----- RECORDS FOR THIS EXERCISE

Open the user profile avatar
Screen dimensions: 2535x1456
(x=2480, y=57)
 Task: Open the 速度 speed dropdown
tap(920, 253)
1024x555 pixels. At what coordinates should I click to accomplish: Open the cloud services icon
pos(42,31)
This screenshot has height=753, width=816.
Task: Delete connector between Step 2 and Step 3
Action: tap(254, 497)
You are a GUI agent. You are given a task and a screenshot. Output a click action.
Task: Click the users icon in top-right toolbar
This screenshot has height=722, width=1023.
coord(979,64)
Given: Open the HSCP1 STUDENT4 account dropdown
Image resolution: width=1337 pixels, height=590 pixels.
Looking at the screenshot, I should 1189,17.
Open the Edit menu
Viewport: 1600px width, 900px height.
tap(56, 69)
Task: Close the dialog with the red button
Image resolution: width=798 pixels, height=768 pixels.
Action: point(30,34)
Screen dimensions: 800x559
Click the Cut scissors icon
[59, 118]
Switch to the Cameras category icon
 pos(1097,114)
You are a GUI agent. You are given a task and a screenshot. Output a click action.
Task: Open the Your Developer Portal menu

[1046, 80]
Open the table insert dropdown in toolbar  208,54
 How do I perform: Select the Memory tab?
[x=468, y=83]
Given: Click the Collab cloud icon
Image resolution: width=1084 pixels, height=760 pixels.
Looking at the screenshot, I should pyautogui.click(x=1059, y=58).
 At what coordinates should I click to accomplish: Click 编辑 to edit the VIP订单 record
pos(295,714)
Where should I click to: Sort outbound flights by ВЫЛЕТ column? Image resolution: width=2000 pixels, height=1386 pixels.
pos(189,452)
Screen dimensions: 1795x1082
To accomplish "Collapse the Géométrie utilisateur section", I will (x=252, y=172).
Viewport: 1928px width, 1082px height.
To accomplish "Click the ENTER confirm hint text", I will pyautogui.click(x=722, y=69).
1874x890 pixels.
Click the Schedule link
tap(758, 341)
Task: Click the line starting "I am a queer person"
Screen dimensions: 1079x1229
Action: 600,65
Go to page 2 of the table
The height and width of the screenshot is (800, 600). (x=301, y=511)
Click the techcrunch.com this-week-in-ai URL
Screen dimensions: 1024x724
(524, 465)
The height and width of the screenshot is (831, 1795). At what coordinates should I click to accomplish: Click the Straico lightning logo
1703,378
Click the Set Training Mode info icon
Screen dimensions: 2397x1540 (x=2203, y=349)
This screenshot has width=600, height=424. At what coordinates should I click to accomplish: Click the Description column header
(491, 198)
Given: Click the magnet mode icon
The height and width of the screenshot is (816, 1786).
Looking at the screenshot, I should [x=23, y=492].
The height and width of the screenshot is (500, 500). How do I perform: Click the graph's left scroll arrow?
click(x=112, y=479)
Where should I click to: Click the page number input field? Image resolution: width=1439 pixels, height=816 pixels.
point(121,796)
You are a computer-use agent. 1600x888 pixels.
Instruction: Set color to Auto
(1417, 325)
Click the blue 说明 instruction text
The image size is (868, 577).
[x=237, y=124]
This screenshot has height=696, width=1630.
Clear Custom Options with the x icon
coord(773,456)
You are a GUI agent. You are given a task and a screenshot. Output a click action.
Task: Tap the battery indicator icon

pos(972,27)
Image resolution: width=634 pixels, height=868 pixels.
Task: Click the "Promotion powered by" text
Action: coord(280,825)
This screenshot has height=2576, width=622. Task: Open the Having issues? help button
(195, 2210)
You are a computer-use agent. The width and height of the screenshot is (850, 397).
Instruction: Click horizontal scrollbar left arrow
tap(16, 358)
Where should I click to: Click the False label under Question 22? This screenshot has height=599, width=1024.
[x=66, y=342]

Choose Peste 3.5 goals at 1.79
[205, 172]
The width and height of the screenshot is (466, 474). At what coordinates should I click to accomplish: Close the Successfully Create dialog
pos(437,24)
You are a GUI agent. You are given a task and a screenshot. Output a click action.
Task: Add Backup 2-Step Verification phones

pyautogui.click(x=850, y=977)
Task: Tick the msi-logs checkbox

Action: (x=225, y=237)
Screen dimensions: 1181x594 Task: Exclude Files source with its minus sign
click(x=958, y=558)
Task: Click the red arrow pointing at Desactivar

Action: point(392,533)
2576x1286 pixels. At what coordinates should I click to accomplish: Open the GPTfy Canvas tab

----------

> [TASK GOAL]: Format the listing above as a Markdown table with the columns Row and Line. Put each line of the listing in its own numbered row, and leave out the blank lines.

> [COMPLETE ANSWER]:
| Row | Line |
|---|---|
| 1 | Open the user profile avatar |
| 2 | Screen dimensions: 2535x1456 |
| 3 | (x=2480, y=57) |
| 4 |  Task: Open the 速度 speed dropdown |
| 5 | tap(920, 253) |
| 6 | 1024x555 pixels. At what coordinates should I click to accomplish: Open the cloud services icon |
| 7 | pos(42,31) |
| 8 | This screenshot has height=753, width=816. |
| 9 | Task: Delete connector between Step 2 and Step 3 |
| 10 | Action: tap(254, 497) |
| 11 | You are a GUI agent. You are given a task and a screenshot. Output a click action. |
| 12 | Task: Click the users icon in top-right toolbar |
| 13 | This screenshot has height=722, width=1023. |
| 14 | coord(979,64) |
| 15 | Given: Open the HSCP1 STUDENT4 account dropdown |
| 16 | Image resolution: width=1337 pixels, height=590 pixels. |
| 17 | Looking at the screenshot, I should 1189,17. |
| 18 | Open the Edit menu |
| 19 | Viewport: 1600px width, 900px height. |
| 20 | tap(56, 69) |
| 21 | Task: Close the dialog with the red button |
| 22 | Image resolution: width=798 pixels, height=768 pixels. |
| 23 | Action: point(30,34) |
| 24 | Screen dimensions: 800x559 |
| 25 | Click the Cut scissors icon |
| 26 | [59, 118] |
| 27 | Switch to the Cameras category icon |
| 28 |  pos(1097,114) |
| 29 | You are a GUI agent. You are given a task and a screenshot. Output a click action. |
| 30 | Task: Open the Your Developer Portal menu |
| 31 | [1046, 80] |
| 32 | Open the table insert dropdown in toolbar  208,54 |
| 33 |  How do I perform: Select the Memory tab? |
| 34 | [x=468, y=83] |
| 35 | Given: Click the Collab cloud icon |
| 36 | Image resolution: width=1084 pixels, height=760 pixels. |
| 37 | Looking at the screenshot, I should pyautogui.click(x=1059, y=58). |
| 38 |  At what coordinates should I click to accomplish: Click 编辑 to edit the VIP订单 record |
| 39 | pos(295,714) |
| 40 | Where should I click to: Sort outbound flights by ВЫЛЕТ column? Image resolution: width=2000 pixels, height=1386 pixels. |
| 41 | pos(189,452) |
| 42 | Screen dimensions: 1795x1082 |
| 43 | To accomplish "Collapse the Géométrie utilisateur section", I will (x=252, y=172). |
| 44 | Viewport: 1928px width, 1082px height. |
| 45 | To accomplish "Click the ENTER confirm hint text", I will pyautogui.click(x=722, y=69). |
| 46 | 1874x890 pixels. |
| 47 | Click the Schedule link |
| 48 | tap(758, 341) |
| 49 | Task: Click the line starting "I am a queer person" |
| 50 | Screen dimensions: 1079x1229 |
| 51 | Action: 600,65 |
| 52 | Go to page 2 of the table |
| 53 | The height and width of the screenshot is (800, 600). (x=301, y=511) |
| 54 | Click the techcrunch.com this-week-in-ai URL |
| 55 | Screen dimensions: 1024x724 |
| 56 | (524, 465) |
| 57 | The height and width of the screenshot is (831, 1795). At what coordinates should I click to accomplish: Click the Straico lightning logo |
| 58 | 1703,378 |
| 59 | Click the Set Training Mode info icon |
| 60 | Screen dimensions: 2397x1540 (x=2203, y=349) |
| 61 | This screenshot has width=600, height=424. At what coordinates should I click to accomplish: Click the Description column header |
| 62 | (491, 198) |
| 63 | Given: Click the magnet mode icon |
| 64 | The height and width of the screenshot is (816, 1786). |
| 65 | Looking at the screenshot, I should [x=23, y=492]. |
| 66 | The height and width of the screenshot is (500, 500). How do I perform: Click the graph's left scroll arrow? |
| 67 | click(x=112, y=479) |
| 68 | Where should I click to: Click the page number input field? Image resolution: width=1439 pixels, height=816 pixels. |
| 69 | point(121,796) |
| 70 | You are a computer-use agent. 1600x888 pixels. |
| 71 | Instruction: Set color to Auto |
| 72 | (1417, 325) |
| 73 | Click the blue 说明 instruction text |
| 74 | The image size is (868, 577). |
| 75 | [x=237, y=124] |
| 76 | This screenshot has height=696, width=1630. |
| 77 | Clear Custom Options with the x icon |
| 78 | coord(773,456) |
| 79 | You are a GUI agent. You are given a task and a screenshot. Output a click action. |
| 80 | Task: Tap the battery indicator icon |
| 81 | pos(972,27) |
| 82 | Image resolution: width=634 pixels, height=868 pixels. |
| 83 | Task: Click the "Promotion powered by" text |
| 84 | Action: coord(280,825) |
| 85 | This screenshot has height=2576, width=622. Task: Open the Having issues? help button |
| 86 | (195, 2210) |
| 87 | You are a computer-use agent. The width and height of the screenshot is (850, 397). |
| 88 | Instruction: Click horizontal scrollbar left arrow |
| 89 | tap(16, 358) |
| 90 | Where should I click to: Click the False label under Question 22? This screenshot has height=599, width=1024. |
| 91 | [x=66, y=342] |
| 92 | Choose Peste 3.5 goals at 1.79 |
| 93 | [205, 172] |
| 94 | The width and height of the screenshot is (466, 474). At what coordinates should I click to accomplish: Close the Successfully Create dialog |
| 95 | pos(437,24) |
| 96 | You are a GUI agent. You are given a task and a screenshot. Output a click action. |
| 97 | Task: Add Backup 2-Step Verification phones |
| 98 | pyautogui.click(x=850, y=977) |
| 99 | Task: Tick the msi-logs checkbox |
| 100 | Action: (x=225, y=237) |
| 101 | Screen dimensions: 1181x594 Task: Exclude Files source with its minus sign |
| 102 | click(x=958, y=558) |
| 103 | Task: Click the red arrow pointing at Desactivar |
| 104 | Action: point(392,533) |
| 105 | 2576x1286 pixels. At what coordinates should I click to accomplish: Open the GPTfy Canvas tab |